A significant association with ovarian cysts unaccompanied by hyperandrogenism was reported in the female population (50%).
The tarsal form of the disease in adult patients appeared either as a diffuse thickness of the upper tarsal conjunctiva with a diffuse subepithelial fibrosis without giant papillae or with formation of the typical giant papillae of variable size and shape ( Figure 1 ). The limbal form was characterized by the presence of transient grayish, gelatinous-like or yellow-white nodules at the limbus associated with conjunctival hyperemia more pronounced in the limbal and in the perilimbal area ( Figure 2 ). Family history for allergy, distribution of clinical forms, and incidence of corneal ulcers in adult and children VKC patients is shown in Table 2 , as well as associated allergic manifestations and allergy serum biomarkers results. No significant permanent reduction of best-corrected visual acuity or keratoconus was reported in the VKC-like group of patients.
Allergy Diagnostic Tests
A positive skin prick test was identified for at least 1 allergen in 55% of adult VKC-like patients (27 of 49 patients) and in 43.2% of VKC children. In the adult group, the results of the test identified a sensitization to Dermatophagoides in 40.4%, to Graminaceae in 39%, to Parietariae in 13.7%, and to food allergens in 2.6%, with no significant differences compared with the distribution of specific sensitizations in children.
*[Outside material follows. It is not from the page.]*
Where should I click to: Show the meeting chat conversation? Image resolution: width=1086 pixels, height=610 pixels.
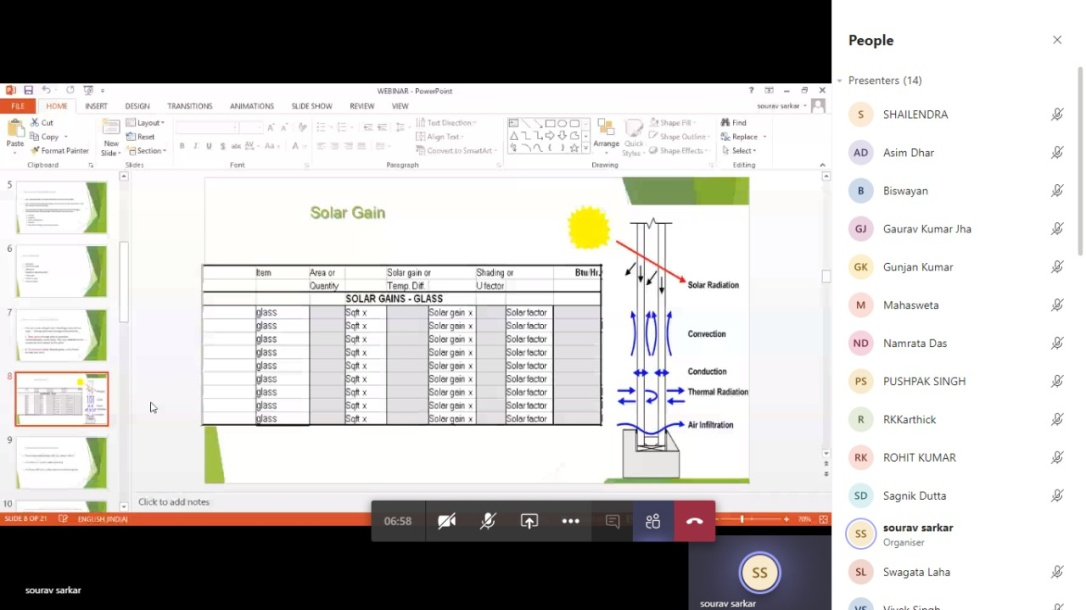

The limbal form in adults was associated more frequently with positive prick test results (65.2%) compared with children (37.1%). This difference was statistically significant ( P = .0093).
Specific serum IgE tests demonstrated positive results for at least 1 allergen in 57% of the adult patients (28/49 patients) and in 51% of children. In the adult group, the results of specific serum IgE were associated with the results of prick tests in 70% of the cases and identified a positive sensitization to Graminaceae in 28% of patients, to Dermatophagoides in 36% of patients, to Alternaria in 11% of patients, to tree pollens in 10% of patients, to Parietariae in 14% of patients, to Compositae in 3% of patients, and to food allergens in 3.7% of patients. Levels of total IgE were significantly higher in prick test-positive and specific IgE-positive patients (271 ± 390 KU/L) compared with patients with negative results (59 ± 66 KU/L; P < .05). Similar results also were found in VKC children (positive prick test results, 849 ± 1761 KU/L; negative prick test results, 140 ± 193 KU/L; P < .0001).
Quality-of-Life Test in Adult Vernal Keratoconjunctivitis Patients
The mean duration of symptoms was 6.21 ± 2.5 months/year (range, 3 to 12 months/year), especially between April and September. The most common nonspecific trigger factor was environmental exposure to sun and dust (scores of 3 to 4 in 50% of patients; Figure 3 ). Only 31% of patients indicated pollen exposure as a severe (score 4) triggering factor.